[Working data Boundary: Start]
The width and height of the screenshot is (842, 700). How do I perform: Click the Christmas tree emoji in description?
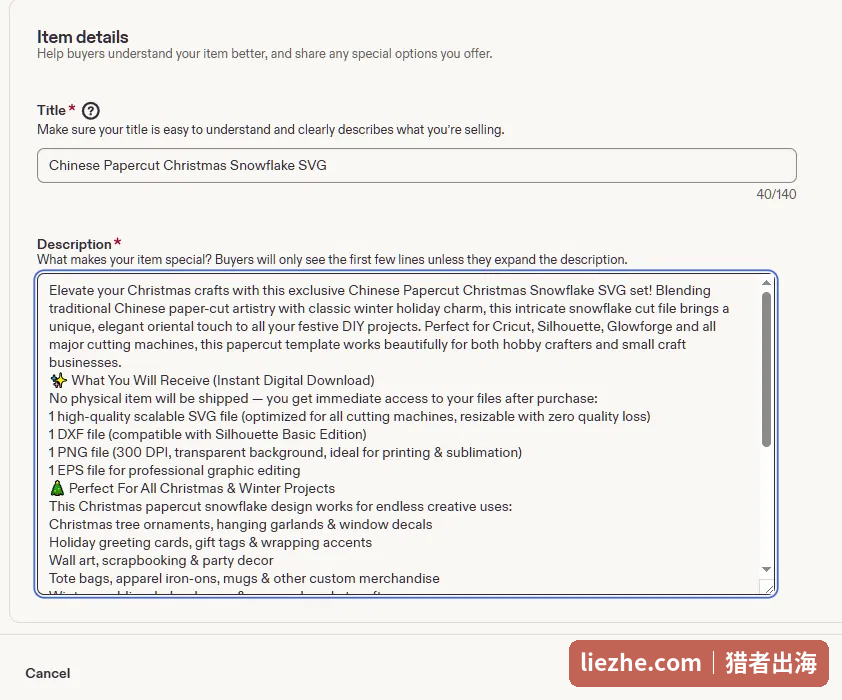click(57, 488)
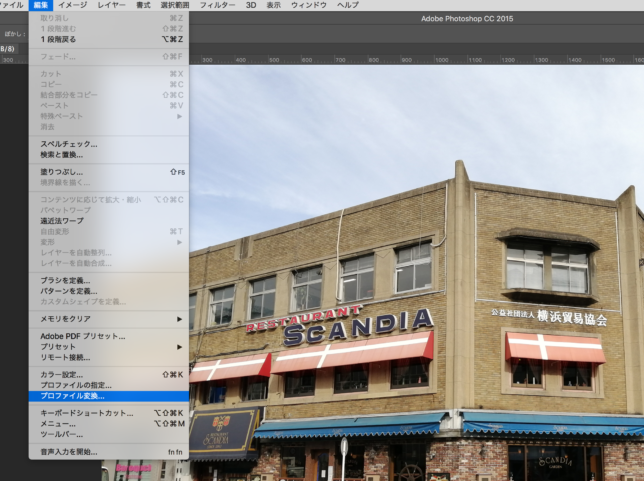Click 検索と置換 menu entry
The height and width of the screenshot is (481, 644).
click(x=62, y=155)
[Working data Boundary: End]
■ **What needs to be done**
Full copy, no pictures: write out each line of the data exactly as it stands.

■ **Your solution**
The width and height of the screenshot is (842, 700). How do I perform: Click the Christmas tree emoji in description?
click(57, 488)
Click 検索と置換 menu entry
The height and width of the screenshot is (481, 644).
click(x=62, y=155)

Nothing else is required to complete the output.